Mさんは、Aさんに対して、X社株式について説明した。Mさんが説明した次の記述のうち、最も適切なものはどれか。
  1. 「X社は、主な原材料を海外から輸入しているため、一般に、円安の進行は株価にとって好材料となると考えられます」
  2. 「X社は前期に1株当たり10円の配当金を支払っていますが、配当金の額はX社の業績等により変動することがあります」
  3. 「X社は過去3年間、増収増益を達成していることから、X社株式の株価は今後必ず上昇しますので、ご購入をお勧めします」

正解 2

分野

科目:C.金融資産運用
細目:5.株式投資

解説

  1. 不適切。円安になると、次の例のように円換算での調達価格が増加します。
    1ドル100円
    1ドル分の原材料を100円で輸入
    1ドル120円
    1ドル分の原材料を120円で輸入
    原材料のコストが上がるので株価にとって好材料とは言えません。
  2. [適切]。
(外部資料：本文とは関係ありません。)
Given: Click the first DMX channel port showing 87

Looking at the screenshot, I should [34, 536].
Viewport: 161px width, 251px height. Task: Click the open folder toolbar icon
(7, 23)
株価の変動や会社の業績により配当金の額は変動します。また配当金がゼロとなることもあります。
  3. 不適切。株式の値動きのように不確実な事項について、断定的な判断を提供することは金融サービス提供法により禁止されています。過去3年間、増収増益であり、今後も必ず株価が上昇する可能性が高いと考えても、顧客に対して本肢のような説明を行ってはなりません。
したがって適切な記述は[2]です。